## 提示された本文:
大河ドラマ『光る君へ』は、第26話で「長徳5年」から「長保元年」へ改元(999年)

 

"中関白"道隆、"七日関白"道兼の逝去。

伊周と隆家が失脚し、定子が髪を切ってしまった『長徳の変』。

紫式部の越前下向と帰京。

 

様々な歴史を刻んで、「長徳」年間が終了しました。

 

「長保」の元号を勘申したのは、大江匡衡。

 

匡衡は『光る君へ』では一切登場無し…(涙)

でも、お仕事(改元)はちゃんと見えましたよー。

 

なお、匡衡は赤染衛門のダンナさんです。

 

…というのは、前回もちらっと触れました。

 


赤染衛門@鳳稀かなめさん
2024年大河ドラマ『光る君へ』より

 

「そういえば、赤染衛門って姿を見なくなったなー」という思い付きを、その時にもつぶやきました。

 

倫子が結婚して女子会がなくなったから、登場しなくなったような印象があるけれど…。

 

最後の出演っていつだったかなー?と気になって探してみたら、どうやら第13話「進むべき道」だったようです。

 

為時が官職を失い、「まひろが就職活動しているようだ」と女子会で噂になっていたシーン。

 

台詞はなかったですが、顔はしっかり見せておりました。

 

倫子は第12話「思いの果て」で道長と結婚しているので、倫子の結婚後も一応、女子会は開かれていて、顔は見せていたんですねー。

 

 

それから何故か、表舞台から姿を消した赤染衛門。

 

史実でも、赤染衛門は一時期、土御門第に出仕しなくなったようです。

 

再出仕はどうやら、倫子から声がかかったのがきっかけだったみたい。

 

春の花見の季節になって、倫子は赤染衛門に対して「久々に一緒に花見をしませんか?」と声を掛けたようでして。

 

その時、感激した赤染衛門が倫子に送った和歌が、彼女の自撰和歌集『赤染衛門集』に収録されているんだそうです。

 

 

……そして、そこには。

 

ワタクシには衝撃的な、驚くべき一言が書かれておりました。 

 

 

 

帥殿に親しき人のゆかりしは えまゐるまじと
なんあると聞きしかば 里にある春
上の御前の仰せ事にて
花の盛りなるを見せまほしくなんあると
仰せられたりしに まゐらせたる

もろともに 見るよもありし花桜
人づてに聞く春ぞ悲しき


赤染衛門 / 赤染衛門集 130

 

 

藤原伊周(帥殿)に親しい人の縁者は出仕なんて到底できないだろう」という噂を聞いたので、自宅に閉じこもっていた春のこと、お仕えしていた方(倫子)のお言葉で「一緒に満開の花を見たいものです」と仰せになったので、差し上げた和歌

 

『かつては、ご一緒に花見することもありました花桜ですのに、人づてに花の便りを聞く春は、まことに悲しい限りです』

## 課題一覧:
1 > 本文について、次の問いに答えなさい。
(a) 「長保」の元号を勘申したのは誰か。
(b) 本文によれば、赤染衛門の最後の出演は第何話か。
(c) 倫子が道長と結婚したのは第何話か。
2 > 記録のうち、「Open the Auroville」を含む行から記録の最後の行までを、両端の行も含めてそのまま書き写しなさい。
以下の記録は、本文の内容とは関係がありません。

## 記録:
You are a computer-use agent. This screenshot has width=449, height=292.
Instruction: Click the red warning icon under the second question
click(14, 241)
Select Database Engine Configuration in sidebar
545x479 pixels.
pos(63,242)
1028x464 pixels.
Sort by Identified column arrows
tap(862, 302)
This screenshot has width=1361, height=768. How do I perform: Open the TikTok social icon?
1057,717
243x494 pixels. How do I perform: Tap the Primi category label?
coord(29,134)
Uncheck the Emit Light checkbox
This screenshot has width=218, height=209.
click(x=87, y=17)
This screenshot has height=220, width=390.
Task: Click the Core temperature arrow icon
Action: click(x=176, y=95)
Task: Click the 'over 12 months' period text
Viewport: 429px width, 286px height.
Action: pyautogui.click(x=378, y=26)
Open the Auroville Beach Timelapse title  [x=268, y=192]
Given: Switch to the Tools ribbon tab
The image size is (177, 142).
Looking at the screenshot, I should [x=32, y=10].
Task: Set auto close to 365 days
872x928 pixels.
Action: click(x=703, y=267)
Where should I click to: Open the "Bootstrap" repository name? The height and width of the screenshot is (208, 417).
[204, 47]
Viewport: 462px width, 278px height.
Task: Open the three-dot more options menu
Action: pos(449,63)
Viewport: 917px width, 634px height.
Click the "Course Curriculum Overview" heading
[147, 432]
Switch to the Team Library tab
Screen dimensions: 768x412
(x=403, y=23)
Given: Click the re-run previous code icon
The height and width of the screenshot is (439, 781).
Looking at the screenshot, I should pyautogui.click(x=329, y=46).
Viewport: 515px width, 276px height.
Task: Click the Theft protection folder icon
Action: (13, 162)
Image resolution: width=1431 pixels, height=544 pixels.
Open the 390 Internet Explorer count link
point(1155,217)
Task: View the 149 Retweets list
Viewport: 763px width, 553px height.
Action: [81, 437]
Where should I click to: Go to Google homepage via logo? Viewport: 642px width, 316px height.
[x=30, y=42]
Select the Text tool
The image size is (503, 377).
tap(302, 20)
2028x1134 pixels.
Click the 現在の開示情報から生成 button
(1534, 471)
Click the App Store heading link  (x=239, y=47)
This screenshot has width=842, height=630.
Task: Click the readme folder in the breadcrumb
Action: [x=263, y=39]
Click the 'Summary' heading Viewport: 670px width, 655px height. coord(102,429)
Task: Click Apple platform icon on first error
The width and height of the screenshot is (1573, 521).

## 各課題の解答:
1 >
(a) 大江匡衡
(b) 第13話「進むべき道」
(c) 第12話「思いの果て」

2 >
Open the Auroville Beach Timelapse title  [x=268, y=192]
Given: Switch to the Tools ribbon tab
The image size is (177, 142).
Looking at the screenshot, I should [x=32, y=10].
Task: Set auto close to 365 days
872x928 pixels.
Action: click(x=703, y=267)
Where should I click to: Open the "Bootstrap" repository name? The height and width of the screenshot is (208, 417).
[204, 47]
Viewport: 462px width, 278px height.
Task: Open the three-dot more options menu
Action: pos(449,63)
Viewport: 917px width, 634px height.
Click the "Course Curriculum Overview" heading
[147, 432]
Switch to the Team Library tab
Screen dimensions: 768x412
(x=403, y=23)
Given: Click the re-run previous code icon
The height and width of the screenshot is (439, 781).
Looking at the screenshot, I should pyautogui.click(x=329, y=46).
Viewport: 515px width, 276px height.
Task: Click the Theft protection folder icon
Action: (13, 162)
Image resolution: width=1431 pixels, height=544 pixels.
Open the 390 Internet Explorer count link
point(1155,217)
Task: View the 149 Retweets list
Viewport: 763px width, 553px height.
Action: [81, 437]
Where should I click to: Go to Google homepage via logo? Viewport: 642px width, 316px height.
[x=30, y=42]
Select the Text tool
The image size is (503, 377).
tap(302, 20)
2028x1134 pixels.
Click the 現在の開示情報から生成 button
(1534, 471)
Click the App Store heading link  (x=239, y=47)
This screenshot has width=842, height=630.
Task: Click the readme folder in the breadcrumb
Action: [x=263, y=39]
Click the 'Summary' heading Viewport: 670px width, 655px height. coord(102,429)
Task: Click Apple platform icon on first error
The width and height of the screenshot is (1573, 521).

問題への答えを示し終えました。